Mucolipidosis type III (MLIII) is an autosomal recessive disorder affecting lysosomal hydrolase trafficking. In a study of 10 patients from seven families with a clinical phenotype and enzymatic diagnosis of MLIII, six novel GNPTG gene mutations were identified. These included missense (p.T286M) and nonsense (p.W111X) mutations and a transition in the obligate AG-dinucleotide of the intron 8 acceptor splice site (c.610-2A>G). Three microdeletions were also identified, two of which (c.611delG and c.640_667del28) were located within the coding region whereas one (c.609+28_610-16del) was located entirely within intron 8. RT-PCR analysis of the c.610-2A>G transition demonstrated that the change altered splicing, leading to the production of two distinct aberrantly spliced forms, viz. the skipping of exon 9 (p.G204_K247del) or the retention of introns 8 and 9 (p.G204VfsX28). RT-PCR analysis, performed on a patient homozygous for the intronic deletion (c.609+28_610-16del), failed to detect any GNPTG RNA transcripts. To determine whether c.609+28_610-16del allele-derived transcripts were subject to nonsense-mediated mRNA decay (NMD), patient fibroblasts were incubated with the protein synthesis inhibitor anisomycin.
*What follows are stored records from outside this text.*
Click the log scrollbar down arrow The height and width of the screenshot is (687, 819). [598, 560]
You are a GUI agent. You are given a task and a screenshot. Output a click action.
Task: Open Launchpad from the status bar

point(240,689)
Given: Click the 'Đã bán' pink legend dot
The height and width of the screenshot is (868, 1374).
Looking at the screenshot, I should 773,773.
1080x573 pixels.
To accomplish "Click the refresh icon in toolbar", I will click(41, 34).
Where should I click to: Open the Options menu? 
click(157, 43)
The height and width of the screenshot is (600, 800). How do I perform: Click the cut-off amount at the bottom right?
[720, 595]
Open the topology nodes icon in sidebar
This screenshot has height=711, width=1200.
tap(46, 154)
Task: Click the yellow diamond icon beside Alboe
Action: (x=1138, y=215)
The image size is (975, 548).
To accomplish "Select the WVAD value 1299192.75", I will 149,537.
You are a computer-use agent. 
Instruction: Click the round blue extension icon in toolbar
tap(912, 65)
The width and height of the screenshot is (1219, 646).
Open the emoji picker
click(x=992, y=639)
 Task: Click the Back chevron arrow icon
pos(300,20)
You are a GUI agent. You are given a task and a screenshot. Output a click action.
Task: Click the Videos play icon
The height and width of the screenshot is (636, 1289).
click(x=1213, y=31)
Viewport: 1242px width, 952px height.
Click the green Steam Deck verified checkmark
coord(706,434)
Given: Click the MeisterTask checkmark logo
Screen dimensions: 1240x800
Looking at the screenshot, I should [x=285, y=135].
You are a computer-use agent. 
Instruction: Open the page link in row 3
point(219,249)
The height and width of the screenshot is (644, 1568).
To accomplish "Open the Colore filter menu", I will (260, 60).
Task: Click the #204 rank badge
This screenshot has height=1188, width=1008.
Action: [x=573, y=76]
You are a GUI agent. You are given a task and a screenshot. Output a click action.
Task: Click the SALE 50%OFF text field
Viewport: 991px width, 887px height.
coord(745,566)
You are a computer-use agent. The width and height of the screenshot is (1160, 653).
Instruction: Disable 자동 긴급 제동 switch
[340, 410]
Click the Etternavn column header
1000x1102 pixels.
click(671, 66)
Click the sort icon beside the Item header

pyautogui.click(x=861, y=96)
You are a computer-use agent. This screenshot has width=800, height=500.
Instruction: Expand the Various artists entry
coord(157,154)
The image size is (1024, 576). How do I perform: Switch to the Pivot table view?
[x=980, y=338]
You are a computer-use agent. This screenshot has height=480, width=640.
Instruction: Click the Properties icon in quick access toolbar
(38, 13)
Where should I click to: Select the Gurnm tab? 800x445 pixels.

An RT-PCR fragment retaining 43 bp of intron 8 was consistently detected suggesting that the 33-bp genomic deletion had elicited NMD. Quantitative Real-Time PCR and GNPTG western blot analysis confirmed that the homozygous microdeletion p.G204VfsX17 had elicited NMD resulting in failure to synthesize GNPTG protein. Analysis of the sequences surrounding the microdeletion breakpoints revealed either intrinsic repetitivity of the deleted region or short direct repeats adjacent to the breakpoint junctions. This is consistent with these repeats having mediated the microdeletions via replication slippage and supports the view that the mutational spectrum of the GNPTG gene is strongly influenced by the properties of the local DNA sequence environment.